• Work instructions
Give as a JSON list of strings the lines starting with the line that contains "Click the Cancel" and going on through the line that contains "I will 127,473.", one string per line and no blank lines. Include nothing outside that range.

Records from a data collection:
● ● ● ● ●
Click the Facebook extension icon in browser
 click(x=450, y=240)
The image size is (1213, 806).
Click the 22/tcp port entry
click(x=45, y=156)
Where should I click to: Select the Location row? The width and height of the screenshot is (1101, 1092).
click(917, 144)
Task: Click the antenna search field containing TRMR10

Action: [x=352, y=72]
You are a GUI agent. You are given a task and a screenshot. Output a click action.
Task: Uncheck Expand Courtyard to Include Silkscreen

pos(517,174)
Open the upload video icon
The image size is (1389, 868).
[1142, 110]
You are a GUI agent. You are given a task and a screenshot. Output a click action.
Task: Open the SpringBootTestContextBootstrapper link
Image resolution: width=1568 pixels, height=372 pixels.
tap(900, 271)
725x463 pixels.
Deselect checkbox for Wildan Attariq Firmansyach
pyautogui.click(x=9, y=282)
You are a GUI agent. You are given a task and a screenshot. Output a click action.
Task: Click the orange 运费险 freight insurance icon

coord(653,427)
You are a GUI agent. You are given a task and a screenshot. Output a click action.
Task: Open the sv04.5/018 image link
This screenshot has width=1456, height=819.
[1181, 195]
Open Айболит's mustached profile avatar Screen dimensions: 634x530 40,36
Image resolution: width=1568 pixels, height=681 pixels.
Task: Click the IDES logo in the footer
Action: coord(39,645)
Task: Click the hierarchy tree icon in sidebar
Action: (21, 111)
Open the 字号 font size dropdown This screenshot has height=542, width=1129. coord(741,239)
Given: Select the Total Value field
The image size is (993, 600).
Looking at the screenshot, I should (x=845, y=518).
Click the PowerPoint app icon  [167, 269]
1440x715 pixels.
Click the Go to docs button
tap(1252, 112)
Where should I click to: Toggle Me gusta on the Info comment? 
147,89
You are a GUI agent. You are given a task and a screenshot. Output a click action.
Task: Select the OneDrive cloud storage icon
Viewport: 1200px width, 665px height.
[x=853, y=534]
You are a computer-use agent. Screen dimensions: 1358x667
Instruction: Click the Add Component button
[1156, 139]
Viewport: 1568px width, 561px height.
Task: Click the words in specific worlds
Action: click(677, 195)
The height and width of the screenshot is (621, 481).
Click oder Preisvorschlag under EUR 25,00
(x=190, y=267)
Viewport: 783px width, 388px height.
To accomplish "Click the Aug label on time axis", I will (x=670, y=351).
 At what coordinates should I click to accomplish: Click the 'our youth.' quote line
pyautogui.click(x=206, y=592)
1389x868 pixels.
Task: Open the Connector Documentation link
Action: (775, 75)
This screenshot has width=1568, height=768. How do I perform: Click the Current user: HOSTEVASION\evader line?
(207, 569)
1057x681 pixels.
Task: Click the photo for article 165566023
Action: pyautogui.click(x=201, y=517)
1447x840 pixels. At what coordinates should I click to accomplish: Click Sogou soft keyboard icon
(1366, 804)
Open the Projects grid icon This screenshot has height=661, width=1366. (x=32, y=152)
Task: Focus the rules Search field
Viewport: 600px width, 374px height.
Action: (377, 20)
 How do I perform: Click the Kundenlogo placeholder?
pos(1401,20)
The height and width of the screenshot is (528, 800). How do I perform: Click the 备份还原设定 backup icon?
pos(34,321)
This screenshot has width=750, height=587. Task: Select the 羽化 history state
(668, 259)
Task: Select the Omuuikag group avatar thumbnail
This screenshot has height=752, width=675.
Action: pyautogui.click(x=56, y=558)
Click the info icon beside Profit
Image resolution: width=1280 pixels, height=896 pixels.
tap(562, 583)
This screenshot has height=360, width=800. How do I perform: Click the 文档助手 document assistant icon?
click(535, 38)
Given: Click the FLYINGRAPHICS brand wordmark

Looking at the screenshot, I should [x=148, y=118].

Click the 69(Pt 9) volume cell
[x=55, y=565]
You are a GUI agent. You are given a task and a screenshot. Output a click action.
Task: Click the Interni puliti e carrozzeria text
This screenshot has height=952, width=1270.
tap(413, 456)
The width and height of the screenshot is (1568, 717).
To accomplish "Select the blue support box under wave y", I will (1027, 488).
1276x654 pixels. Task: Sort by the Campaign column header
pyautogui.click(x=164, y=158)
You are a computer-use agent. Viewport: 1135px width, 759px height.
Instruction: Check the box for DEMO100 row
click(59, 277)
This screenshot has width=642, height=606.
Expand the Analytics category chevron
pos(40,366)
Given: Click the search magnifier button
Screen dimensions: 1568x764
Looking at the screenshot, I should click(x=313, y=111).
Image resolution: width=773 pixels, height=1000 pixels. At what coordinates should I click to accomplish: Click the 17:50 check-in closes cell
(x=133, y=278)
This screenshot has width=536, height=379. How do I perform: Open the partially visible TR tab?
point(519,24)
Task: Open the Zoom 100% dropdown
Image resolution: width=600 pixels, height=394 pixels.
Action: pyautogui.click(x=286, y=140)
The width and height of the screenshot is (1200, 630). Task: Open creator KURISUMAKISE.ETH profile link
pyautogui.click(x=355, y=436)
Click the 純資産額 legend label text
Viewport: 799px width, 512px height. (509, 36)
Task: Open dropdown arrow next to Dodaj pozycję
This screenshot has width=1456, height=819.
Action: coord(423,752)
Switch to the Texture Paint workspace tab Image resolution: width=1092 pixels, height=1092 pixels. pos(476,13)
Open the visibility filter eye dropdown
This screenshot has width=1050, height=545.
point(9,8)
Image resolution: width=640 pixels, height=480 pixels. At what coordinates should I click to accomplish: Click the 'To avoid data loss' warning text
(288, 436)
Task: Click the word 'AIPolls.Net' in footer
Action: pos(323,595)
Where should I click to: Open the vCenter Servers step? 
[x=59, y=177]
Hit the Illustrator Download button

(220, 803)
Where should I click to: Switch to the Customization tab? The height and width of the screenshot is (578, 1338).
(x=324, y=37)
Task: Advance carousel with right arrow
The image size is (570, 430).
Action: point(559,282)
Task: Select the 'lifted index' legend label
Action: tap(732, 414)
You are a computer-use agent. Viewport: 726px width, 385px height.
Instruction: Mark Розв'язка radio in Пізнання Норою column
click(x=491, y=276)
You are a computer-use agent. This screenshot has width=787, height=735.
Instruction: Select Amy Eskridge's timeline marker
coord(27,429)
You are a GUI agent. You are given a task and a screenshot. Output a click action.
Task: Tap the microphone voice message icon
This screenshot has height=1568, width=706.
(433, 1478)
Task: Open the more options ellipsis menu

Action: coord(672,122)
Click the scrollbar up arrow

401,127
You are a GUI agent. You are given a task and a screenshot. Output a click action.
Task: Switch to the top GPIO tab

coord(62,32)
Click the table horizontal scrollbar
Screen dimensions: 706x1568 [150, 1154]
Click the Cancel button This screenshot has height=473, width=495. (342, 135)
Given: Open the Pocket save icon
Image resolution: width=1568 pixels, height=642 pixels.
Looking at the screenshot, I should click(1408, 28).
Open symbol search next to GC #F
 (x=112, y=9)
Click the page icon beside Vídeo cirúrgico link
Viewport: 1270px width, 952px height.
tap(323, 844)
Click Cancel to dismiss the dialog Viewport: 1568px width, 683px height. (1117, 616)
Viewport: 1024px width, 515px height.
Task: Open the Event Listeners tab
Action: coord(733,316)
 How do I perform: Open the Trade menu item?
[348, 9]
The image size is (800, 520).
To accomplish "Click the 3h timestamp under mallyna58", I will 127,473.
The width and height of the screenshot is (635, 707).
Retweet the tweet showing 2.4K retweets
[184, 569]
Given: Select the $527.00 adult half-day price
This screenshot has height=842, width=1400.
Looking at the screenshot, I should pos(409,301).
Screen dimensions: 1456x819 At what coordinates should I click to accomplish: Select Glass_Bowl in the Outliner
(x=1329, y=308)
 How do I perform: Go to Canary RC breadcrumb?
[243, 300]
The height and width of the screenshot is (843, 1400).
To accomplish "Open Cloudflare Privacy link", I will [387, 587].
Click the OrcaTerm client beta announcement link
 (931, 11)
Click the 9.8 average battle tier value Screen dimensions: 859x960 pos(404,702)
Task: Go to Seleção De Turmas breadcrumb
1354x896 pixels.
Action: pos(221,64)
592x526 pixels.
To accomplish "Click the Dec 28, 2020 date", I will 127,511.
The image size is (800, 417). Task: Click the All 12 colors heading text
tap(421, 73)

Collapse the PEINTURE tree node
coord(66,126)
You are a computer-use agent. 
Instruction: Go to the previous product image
● ● ● ● ●
• The answer
[
  "Click the Cancel button This screenshot has height=473, width=495. (342, 135)",
  "Given: Open the Pocket save icon",
  "Image resolution: width=1568 pixels, height=642 pixels.",
  "Looking at the screenshot, I should click(1408, 28).",
  "Open symbol search next to GC #F",
  " (x=112, y=9)",
  "Click the page icon beside Vídeo cirúrgico link",
  "Viewport: 1270px width, 952px height.",
  "tap(323, 844)",
  "Click Cancel to dismiss the dialog Viewport: 1568px width, 683px height. (1117, 616)",
  "Viewport: 1024px width, 515px height.",
  "Task: Open the Event Listeners tab",
  "Action: coord(733,316)",
  " How do I perform: Open the Trade menu item?",
  "[348, 9]",
  "The image size is (800, 520).",
  "To accomplish \"Click the 3h timestamp under mallyna58\", I will 127,473."
]